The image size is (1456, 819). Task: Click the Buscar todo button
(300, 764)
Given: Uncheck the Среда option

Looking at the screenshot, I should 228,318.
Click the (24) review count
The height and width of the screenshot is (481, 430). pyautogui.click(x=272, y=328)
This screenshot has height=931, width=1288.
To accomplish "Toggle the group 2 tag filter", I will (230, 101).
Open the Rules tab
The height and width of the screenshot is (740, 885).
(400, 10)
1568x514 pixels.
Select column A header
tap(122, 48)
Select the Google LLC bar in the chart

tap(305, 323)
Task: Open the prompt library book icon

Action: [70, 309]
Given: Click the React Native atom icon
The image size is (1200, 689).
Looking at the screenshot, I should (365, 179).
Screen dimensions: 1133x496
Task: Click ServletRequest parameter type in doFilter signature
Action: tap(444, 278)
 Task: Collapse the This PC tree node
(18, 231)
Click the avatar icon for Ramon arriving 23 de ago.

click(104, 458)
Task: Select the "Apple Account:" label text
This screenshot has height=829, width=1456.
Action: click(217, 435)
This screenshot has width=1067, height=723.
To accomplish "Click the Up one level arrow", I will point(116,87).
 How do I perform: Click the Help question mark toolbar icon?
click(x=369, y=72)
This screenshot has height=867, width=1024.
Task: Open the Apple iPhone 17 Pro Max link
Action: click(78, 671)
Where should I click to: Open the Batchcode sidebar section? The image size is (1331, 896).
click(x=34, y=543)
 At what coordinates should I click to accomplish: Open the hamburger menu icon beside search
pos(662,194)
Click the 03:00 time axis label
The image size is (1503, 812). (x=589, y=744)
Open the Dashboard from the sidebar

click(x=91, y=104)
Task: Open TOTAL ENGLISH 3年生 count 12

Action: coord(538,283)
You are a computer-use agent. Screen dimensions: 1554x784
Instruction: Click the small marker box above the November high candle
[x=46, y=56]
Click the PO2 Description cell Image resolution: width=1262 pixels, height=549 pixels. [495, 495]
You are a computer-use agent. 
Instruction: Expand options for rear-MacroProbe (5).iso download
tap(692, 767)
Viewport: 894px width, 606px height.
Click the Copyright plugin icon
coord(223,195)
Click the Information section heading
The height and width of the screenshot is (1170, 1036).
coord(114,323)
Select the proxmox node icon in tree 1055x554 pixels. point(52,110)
━━━━━━━━━━━━━━━━
● GOAL
Copy these lines out word for word.

● RESPONSE TO THIS TASK
The image size is (1456, 819). Task: Click the Buscar todo button
(300, 764)
Given: Uncheck the Среда option

Looking at the screenshot, I should 228,318.
Click the (24) review count
The height and width of the screenshot is (481, 430). pyautogui.click(x=272, y=328)
This screenshot has height=931, width=1288.
To accomplish "Toggle the group 2 tag filter", I will (230, 101).
Open the Rules tab
The height and width of the screenshot is (740, 885).
(400, 10)
1568x514 pixels.
Select column A header
tap(122, 48)
Select the Google LLC bar in the chart

tap(305, 323)
Task: Open the prompt library book icon

Action: [70, 309]
Given: Click the React Native atom icon
The image size is (1200, 689).
Looking at the screenshot, I should (365, 179).
Screen dimensions: 1133x496
Task: Click ServletRequest parameter type in doFilter signature
Action: tap(444, 278)
 Task: Collapse the This PC tree node
(18, 231)
Click the avatar icon for Ramon arriving 23 de ago.

click(104, 458)
Task: Select the "Apple Account:" label text
This screenshot has height=829, width=1456.
Action: click(217, 435)
This screenshot has width=1067, height=723.
To accomplish "Click the Up one level arrow", I will point(116,87).
 How do I perform: Click the Help question mark toolbar icon?
click(x=369, y=72)
This screenshot has height=867, width=1024.
Task: Open the Apple iPhone 17 Pro Max link
Action: click(78, 671)
Where should I click to: Open the Batchcode sidebar section? The image size is (1331, 896).
click(x=34, y=543)
 At what coordinates should I click to accomplish: Open the hamburger menu icon beside search
pos(662,194)
Click the 03:00 time axis label
The image size is (1503, 812). (x=589, y=744)
Open the Dashboard from the sidebar

click(x=91, y=104)
Task: Open TOTAL ENGLISH 3年生 count 12

Action: coord(538,283)
You are a computer-use agent. Screen dimensions: 1554x784
Instruction: Click the small marker box above the November high candle
[x=46, y=56]
Click the PO2 Description cell Image resolution: width=1262 pixels, height=549 pixels. [495, 495]
You are a computer-use agent. 
Instruction: Expand options for rear-MacroProbe (5).iso download
tap(692, 767)
Viewport: 894px width, 606px height.
Click the Copyright plugin icon
coord(223,195)
Click the Information section heading
The height and width of the screenshot is (1170, 1036).
coord(114,323)
Select the proxmox node icon in tree 1055x554 pixels. point(52,110)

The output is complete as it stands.